Il documento denuncia che molti professionisti della cultura hanno visto ridursi drasticamente le opportunità di lavoro, tanto da essere stati costretti, in alcuni casi, a sospendere l'attività o a reinventarsi professionalmente. Anche numerose realtà culturali avrebbero dovuto sostenere costi aggiuntivi per far fronte alla situazione. I firmatari si chiedono inoltre «come società possiamo permettere che l'accesso all'arte e alla cultura venga limitato», ricordando che la fruizione culturale attraverso la scuola rappresenta un principio di equità sancito dalla legge provinciale e un elemento fondamentale dell'identità altoatesina. Per questo affidano ai tavoli negoziali un simbolico "compito per l'estate", con cinque quesiti per sbloccare una trattativa ormai ferma da mesi.
Alla presa di posizione ha replicato il vicepresidente della Provincia Marco Galateo, che condivide le preoccupazioni espresse dal settore culturale ma respinge le critiche rivolte all'esecutivo. «Il mondo della cultura ha perfettamente ragione e ripete quanto diciamo da oltre un anno. A rischio ci sono l'aumento della povertà culturale nei giovani e interi comparti dell'industria culturale, con tanti posti di lavoro collegati», afferma.

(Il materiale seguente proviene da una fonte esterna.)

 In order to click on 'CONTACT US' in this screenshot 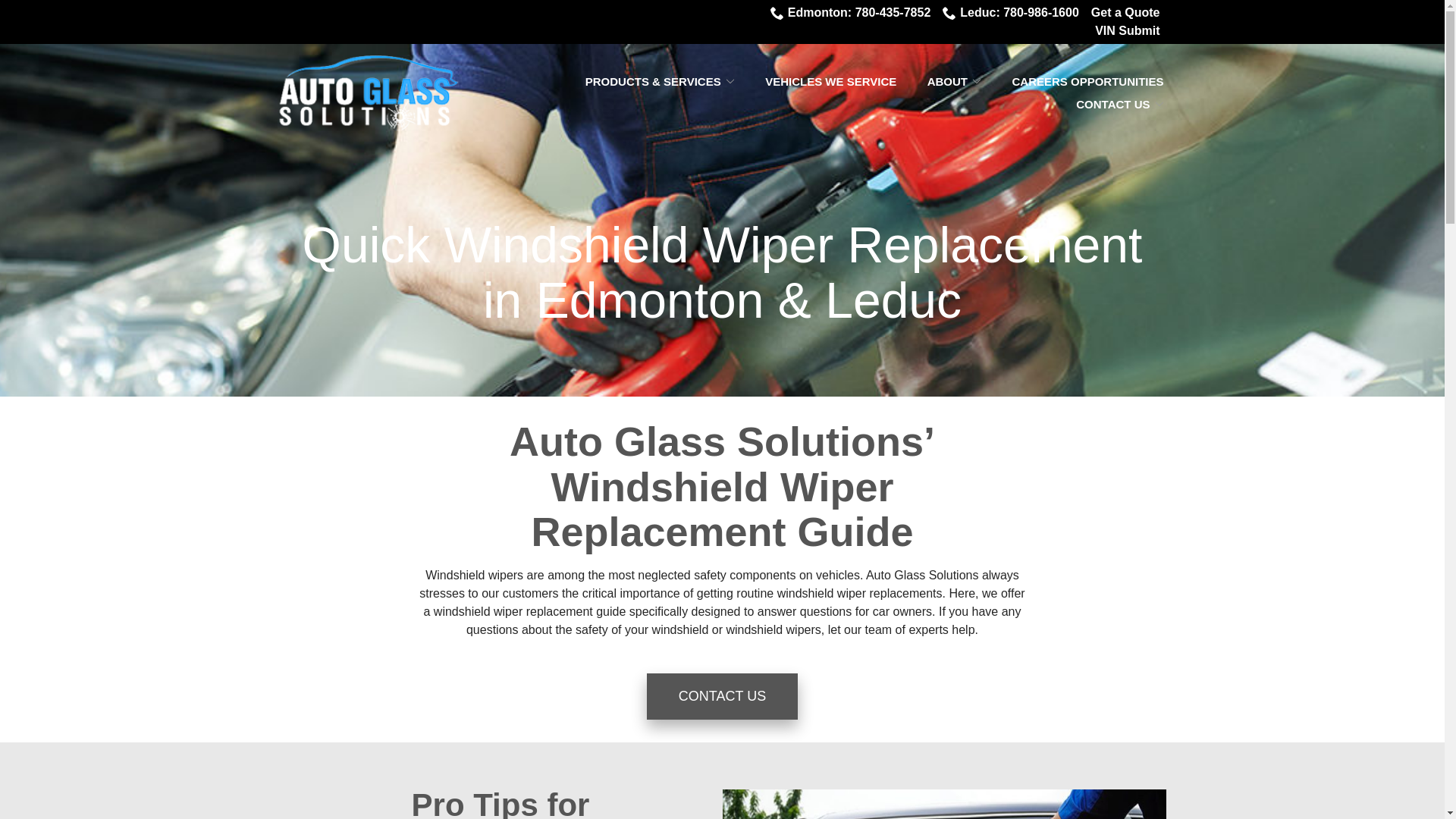, I will do `click(721, 696)`.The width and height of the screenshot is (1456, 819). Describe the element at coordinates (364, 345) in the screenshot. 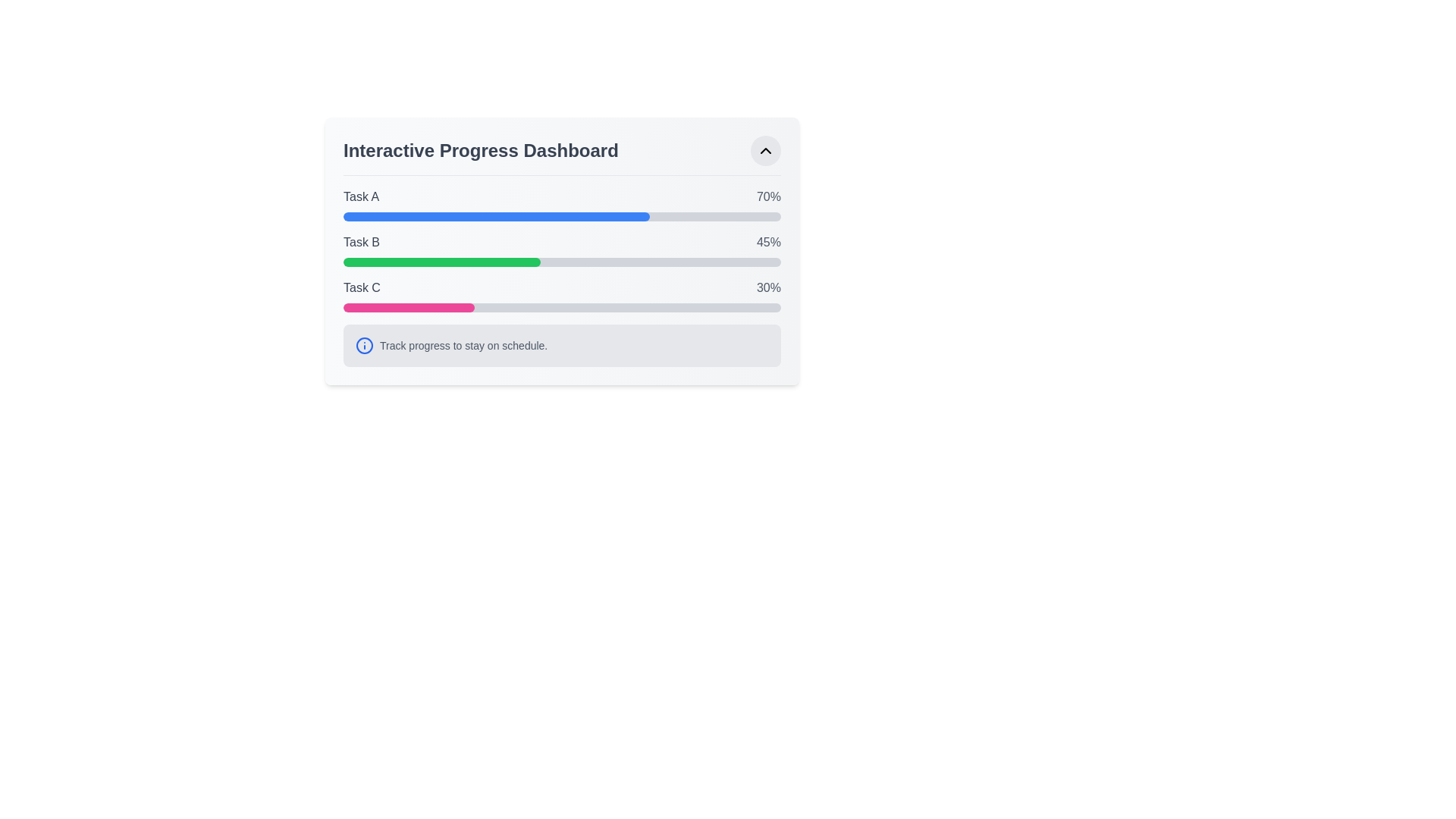

I see `the circular information icon with a blue outer border and a white center` at that location.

Secondo Galateo, però, l'appello dovrebbe essere indirizzato ai docenti che stanno portando avanti le proteste e non alla Giunta provinciale. «Abbiamo riconosciuto un aumento di stipendio di 800 euro lordi al mese, incrementato gli organici secondo le richieste avanzate e stanziato oltre 110 milioni di euro. Si tratta della spesa più alta mai registrata per gli stipendi degli insegnanti», conclude il vicepresidente, ribadendo che ora serve un accordo per evitare che anche il prossimo anno scolastico sia segnato dalle stesse tensioni.